begin Extract
In this final section of the tutorial, we'll use the noisy training labels we generated in the last tutorial part to train our end extraction model.
For this tutorial, we will be training a Bi-LSTM, a state-of-the-art deep neural network implemented in TensorFlow.
In [1]:
%load_ext autoreload
%autoreload 2
%matplotlib inline
import os
# TO USE A DATABASE OTHER THAN SQLITE, USE THIS LINE
# Note that this is necessary for parallel execution amongst other things...
# os.environ['SNORKELDB'] = 'postgres:///snorkel-intro'
from snorkel import SnorkelSession
session = SnorkelSession()
We repeat our definition of the Spouse Candidate subclass:
In [2]:
from snorkel.models import candidate_subclass
Spouse = candidate_subclass('Spouse', ['person1', 'person2'])
We reload the probabilistic training labels:
In [3]:
from snorkel.annotations import load_marginals
train_marginals = load_marginals(session, split=0)
We also reload the candidates:
In [4]:
train_cands = session.query(Spouse).filter(Spouse.split == 0).order_by(Spouse.id).all()
dev_cands = session.query(Spouse).filter(Spouse.split == 1).order_by(Spouse.id).all()
test_cands = session.query(Spouse).filter(Spouse.split == 2).order_by(Spouse.id).all()
Finally, we load gold labels for evaluation:
In [5]:
from snorkel.annotations import load_gold_labels
L_gold_dev = load_gold_labels(session, annotator_name='gold', split=1)
L_gold_test = load_gold_labels(session, annotator_name='gold', split=2)
Now we can setup our discriminative model. Here we specify the model and learning hyperparameters.
They can also be set automatically using a search based on the dev set with a GridSearch object.
In [6]:
from snorkel.learning.pytorch import LSTM
train_kwargs = {
'lr': 0.01,
'embedding_dim': 50,
'hidden_dim': 50,
'n_epochs': 10,
'dropout': 0.25,
'seed': 1701
}
lstm = LSTM(n_threads=None)
lstm.train(train_cands, train_marginals, X_dev=dev_cands, Y_dev=L_gold_dev, **train_kwargs)
Now, we get the precision, recall, and F1 score from the discriminative model:
In [7]:
p, r, f1 = lstm.score(test_cands, L_gold_test)
print("Prec: {0:.3f}, Recall: {1:.3f}, F1 Score: {2:.3f}".format(p, r, f1))
We can also get the candidates returned in sets (true positives, false positives, true negatives, false negatives) as well as a more detailed score report:
In [8]:
tp, fp, tn, fn = lstm.error_analysis(session, test_cands, L_gold_test)
Note that if this is the final test set that you will be reporting final numbers on, to avoid biasing results you should not inspect results. However you can run the model on your development set and, as we did in the previous part with the generative labeling function model, inspect examples to do error analysis.
You can also improve performance substantially by increasing the number of training epochs!
Finally, we can save the predictions of the model on the test set back to the database. (This also works for other candidate sets, such as unlabeled candidates.)
In [9]:
lstm.save_marginals(session, test_cands)
end Extract
## Set problem
Summarize the tutorial in two sentences.
begin Supplied records
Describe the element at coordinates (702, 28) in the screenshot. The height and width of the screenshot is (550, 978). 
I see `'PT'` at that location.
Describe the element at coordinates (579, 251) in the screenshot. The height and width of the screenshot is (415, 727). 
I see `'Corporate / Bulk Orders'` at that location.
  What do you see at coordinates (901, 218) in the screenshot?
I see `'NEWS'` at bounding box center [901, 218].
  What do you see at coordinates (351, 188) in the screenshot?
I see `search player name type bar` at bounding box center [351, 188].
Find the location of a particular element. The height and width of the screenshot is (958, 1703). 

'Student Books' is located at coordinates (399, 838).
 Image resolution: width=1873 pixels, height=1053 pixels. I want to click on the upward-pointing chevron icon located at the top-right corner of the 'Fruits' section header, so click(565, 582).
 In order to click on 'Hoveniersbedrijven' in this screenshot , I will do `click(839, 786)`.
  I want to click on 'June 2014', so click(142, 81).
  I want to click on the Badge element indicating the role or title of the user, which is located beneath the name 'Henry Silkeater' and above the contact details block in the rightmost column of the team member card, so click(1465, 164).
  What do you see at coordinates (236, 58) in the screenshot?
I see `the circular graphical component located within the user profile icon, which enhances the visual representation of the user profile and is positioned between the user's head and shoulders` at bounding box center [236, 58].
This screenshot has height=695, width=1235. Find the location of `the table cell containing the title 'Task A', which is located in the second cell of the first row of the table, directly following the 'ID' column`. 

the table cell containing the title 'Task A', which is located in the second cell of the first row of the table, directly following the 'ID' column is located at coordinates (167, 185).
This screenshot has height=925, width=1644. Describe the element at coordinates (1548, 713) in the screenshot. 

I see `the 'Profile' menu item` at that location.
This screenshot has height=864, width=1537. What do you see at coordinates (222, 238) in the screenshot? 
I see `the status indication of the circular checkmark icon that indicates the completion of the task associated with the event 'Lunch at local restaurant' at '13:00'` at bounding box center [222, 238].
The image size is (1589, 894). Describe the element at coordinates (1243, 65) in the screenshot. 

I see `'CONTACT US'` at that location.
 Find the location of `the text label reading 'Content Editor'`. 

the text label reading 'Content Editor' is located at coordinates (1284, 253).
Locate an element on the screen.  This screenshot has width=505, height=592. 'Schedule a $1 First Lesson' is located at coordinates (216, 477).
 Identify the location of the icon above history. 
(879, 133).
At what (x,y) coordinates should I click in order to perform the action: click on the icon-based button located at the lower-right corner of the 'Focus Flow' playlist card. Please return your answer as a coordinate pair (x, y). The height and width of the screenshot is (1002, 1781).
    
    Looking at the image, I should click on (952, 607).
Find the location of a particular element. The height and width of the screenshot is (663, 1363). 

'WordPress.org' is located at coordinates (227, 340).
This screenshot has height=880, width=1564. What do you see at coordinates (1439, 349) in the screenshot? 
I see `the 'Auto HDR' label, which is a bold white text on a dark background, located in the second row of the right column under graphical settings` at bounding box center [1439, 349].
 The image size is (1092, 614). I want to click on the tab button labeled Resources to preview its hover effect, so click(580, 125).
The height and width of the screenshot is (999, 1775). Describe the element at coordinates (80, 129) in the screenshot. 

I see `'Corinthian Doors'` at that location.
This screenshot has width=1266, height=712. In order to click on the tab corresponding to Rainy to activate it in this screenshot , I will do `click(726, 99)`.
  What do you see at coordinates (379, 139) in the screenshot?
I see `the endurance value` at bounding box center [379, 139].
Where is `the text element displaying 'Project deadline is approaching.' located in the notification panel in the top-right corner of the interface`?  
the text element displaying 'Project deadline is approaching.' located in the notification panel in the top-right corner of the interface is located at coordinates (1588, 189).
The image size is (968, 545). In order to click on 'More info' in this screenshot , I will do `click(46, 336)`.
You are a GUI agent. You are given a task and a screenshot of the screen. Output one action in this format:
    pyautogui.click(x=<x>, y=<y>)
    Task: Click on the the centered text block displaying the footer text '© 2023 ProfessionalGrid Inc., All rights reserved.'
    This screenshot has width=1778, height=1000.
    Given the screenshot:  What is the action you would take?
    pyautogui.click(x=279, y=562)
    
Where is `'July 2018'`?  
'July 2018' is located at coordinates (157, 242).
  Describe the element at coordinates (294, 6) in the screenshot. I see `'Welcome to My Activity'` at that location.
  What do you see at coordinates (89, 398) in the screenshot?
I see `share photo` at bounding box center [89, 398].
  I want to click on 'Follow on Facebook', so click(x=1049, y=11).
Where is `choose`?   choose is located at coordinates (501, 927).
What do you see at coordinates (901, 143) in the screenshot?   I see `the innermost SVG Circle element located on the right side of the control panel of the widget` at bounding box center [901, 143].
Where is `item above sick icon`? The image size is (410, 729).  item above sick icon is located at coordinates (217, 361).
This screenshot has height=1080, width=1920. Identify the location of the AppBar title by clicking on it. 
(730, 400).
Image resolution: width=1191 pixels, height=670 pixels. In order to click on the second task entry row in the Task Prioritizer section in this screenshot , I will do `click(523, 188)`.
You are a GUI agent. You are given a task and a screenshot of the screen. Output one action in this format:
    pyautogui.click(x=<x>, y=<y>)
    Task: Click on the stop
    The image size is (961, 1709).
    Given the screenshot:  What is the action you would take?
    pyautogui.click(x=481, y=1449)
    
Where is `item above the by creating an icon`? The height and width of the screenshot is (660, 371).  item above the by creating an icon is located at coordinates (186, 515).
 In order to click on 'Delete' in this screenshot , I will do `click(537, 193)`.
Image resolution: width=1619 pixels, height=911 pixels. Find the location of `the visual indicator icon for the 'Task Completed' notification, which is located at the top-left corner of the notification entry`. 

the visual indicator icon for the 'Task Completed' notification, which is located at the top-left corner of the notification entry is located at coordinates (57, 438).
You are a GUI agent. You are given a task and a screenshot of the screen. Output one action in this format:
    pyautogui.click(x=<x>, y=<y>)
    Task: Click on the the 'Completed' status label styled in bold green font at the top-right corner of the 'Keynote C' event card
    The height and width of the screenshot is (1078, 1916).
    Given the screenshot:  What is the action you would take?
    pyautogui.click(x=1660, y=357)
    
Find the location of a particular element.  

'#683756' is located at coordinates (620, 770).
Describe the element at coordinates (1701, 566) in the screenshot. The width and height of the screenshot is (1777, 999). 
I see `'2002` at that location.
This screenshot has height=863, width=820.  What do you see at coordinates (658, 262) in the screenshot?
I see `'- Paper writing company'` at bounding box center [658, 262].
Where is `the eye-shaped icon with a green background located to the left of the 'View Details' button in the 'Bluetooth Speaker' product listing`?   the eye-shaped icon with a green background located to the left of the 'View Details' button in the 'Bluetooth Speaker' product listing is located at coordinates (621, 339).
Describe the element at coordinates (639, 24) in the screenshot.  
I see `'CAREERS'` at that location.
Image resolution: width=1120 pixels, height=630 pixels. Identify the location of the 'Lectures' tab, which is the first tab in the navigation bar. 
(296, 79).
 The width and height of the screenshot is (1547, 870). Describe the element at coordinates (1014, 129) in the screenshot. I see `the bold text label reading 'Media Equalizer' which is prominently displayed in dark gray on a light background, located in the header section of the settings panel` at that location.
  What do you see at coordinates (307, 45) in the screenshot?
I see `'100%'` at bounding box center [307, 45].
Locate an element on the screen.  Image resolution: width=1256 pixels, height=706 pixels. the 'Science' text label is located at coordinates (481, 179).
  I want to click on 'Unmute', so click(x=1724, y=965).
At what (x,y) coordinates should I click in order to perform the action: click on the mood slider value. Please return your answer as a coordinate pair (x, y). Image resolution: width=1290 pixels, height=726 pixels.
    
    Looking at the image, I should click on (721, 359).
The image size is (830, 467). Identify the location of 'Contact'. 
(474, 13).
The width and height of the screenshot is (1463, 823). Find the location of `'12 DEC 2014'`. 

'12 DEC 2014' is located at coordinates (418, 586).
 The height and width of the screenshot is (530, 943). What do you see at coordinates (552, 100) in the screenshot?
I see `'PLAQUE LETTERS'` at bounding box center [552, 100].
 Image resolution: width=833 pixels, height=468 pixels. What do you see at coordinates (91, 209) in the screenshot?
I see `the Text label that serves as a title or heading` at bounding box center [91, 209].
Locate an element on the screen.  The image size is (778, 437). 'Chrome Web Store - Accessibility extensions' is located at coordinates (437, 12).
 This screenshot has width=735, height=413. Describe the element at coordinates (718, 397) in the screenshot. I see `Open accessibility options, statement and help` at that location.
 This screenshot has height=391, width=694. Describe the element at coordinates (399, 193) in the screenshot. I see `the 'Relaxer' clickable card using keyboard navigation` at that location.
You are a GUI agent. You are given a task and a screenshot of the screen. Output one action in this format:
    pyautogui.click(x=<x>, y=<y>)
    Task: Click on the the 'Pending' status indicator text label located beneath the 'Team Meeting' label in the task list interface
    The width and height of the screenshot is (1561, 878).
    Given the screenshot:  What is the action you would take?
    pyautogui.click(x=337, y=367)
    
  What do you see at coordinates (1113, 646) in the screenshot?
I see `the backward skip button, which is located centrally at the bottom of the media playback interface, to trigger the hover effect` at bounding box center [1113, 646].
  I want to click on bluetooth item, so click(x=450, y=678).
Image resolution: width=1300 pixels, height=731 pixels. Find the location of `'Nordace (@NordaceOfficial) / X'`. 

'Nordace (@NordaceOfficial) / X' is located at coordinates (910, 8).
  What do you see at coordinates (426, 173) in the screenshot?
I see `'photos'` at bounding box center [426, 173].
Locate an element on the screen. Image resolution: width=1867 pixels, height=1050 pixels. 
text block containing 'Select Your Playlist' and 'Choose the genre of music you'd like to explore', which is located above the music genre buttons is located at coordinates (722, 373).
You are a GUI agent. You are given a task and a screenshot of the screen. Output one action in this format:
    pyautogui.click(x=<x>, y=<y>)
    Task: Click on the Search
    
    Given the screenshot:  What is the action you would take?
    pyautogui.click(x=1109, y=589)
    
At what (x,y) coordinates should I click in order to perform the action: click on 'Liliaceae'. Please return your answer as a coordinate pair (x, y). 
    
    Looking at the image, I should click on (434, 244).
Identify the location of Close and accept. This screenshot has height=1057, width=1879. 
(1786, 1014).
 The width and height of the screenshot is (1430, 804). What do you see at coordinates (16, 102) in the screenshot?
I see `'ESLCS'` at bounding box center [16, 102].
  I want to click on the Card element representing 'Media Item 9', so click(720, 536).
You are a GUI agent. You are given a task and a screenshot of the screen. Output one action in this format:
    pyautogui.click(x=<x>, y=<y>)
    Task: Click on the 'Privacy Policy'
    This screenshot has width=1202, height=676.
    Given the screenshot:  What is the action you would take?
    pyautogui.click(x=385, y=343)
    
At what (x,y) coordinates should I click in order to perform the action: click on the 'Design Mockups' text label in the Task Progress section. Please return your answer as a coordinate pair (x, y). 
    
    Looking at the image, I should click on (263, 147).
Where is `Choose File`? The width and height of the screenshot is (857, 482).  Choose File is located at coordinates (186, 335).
end Supplied records
## Solution
This final part of the tutorial trains a Bi-LSTM extraction model on the noisy training labels from the previous part, after reloading the Spouse candidate subclass, the probabilistic training labels, the candidates, and the gold labels. It then scores the model on the test set for precision, recall, and F1, warns that a final test set should not be inspected in order to avoid biasing results, and saves the model's test-set predictions back to the database.